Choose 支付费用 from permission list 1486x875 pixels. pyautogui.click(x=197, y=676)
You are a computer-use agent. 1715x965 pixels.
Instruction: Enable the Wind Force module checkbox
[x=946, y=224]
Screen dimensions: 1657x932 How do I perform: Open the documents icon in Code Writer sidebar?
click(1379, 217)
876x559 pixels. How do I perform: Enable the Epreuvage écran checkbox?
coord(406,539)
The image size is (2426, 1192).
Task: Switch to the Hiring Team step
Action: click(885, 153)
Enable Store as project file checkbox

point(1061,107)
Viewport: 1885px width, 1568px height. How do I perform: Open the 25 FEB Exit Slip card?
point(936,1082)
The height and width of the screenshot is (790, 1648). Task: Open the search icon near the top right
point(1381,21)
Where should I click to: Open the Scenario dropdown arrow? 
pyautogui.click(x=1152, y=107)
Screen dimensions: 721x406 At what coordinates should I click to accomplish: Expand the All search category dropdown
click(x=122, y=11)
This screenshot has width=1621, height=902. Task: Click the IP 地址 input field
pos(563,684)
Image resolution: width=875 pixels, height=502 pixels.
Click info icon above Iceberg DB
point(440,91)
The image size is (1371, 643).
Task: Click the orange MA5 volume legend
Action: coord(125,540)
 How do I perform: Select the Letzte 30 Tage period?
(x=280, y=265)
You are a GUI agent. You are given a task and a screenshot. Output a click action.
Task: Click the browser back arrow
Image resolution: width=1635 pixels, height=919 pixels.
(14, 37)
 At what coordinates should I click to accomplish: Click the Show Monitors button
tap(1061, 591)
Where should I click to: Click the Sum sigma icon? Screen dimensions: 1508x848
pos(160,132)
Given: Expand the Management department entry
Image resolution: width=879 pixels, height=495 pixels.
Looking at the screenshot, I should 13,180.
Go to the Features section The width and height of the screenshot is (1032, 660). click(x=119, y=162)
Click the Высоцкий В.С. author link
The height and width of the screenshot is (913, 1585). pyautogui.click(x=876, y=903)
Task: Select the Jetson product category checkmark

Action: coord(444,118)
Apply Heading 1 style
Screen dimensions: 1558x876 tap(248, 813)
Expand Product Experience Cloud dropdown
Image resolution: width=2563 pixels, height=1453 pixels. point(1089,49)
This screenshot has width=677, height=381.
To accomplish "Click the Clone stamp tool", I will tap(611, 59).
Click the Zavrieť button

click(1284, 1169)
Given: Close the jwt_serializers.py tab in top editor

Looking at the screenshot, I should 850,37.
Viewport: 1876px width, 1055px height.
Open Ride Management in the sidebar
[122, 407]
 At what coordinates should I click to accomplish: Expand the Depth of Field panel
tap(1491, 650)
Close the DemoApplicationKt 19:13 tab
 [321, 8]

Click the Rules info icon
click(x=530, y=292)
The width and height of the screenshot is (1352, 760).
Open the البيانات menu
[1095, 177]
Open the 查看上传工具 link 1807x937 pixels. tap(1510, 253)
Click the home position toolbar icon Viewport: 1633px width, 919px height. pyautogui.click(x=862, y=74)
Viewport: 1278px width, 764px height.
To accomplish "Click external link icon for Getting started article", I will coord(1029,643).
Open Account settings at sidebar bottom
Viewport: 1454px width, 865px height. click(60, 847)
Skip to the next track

*WHAT YOU HAVE TO DO*
Go through the material above and copy each line that holds the string "agent".

*WRITTEN SOLUTION*
You are a computer-use agent. 1715x965 pixels.
You are a GUI agent. You are given a task and a screenshot. Output a click action.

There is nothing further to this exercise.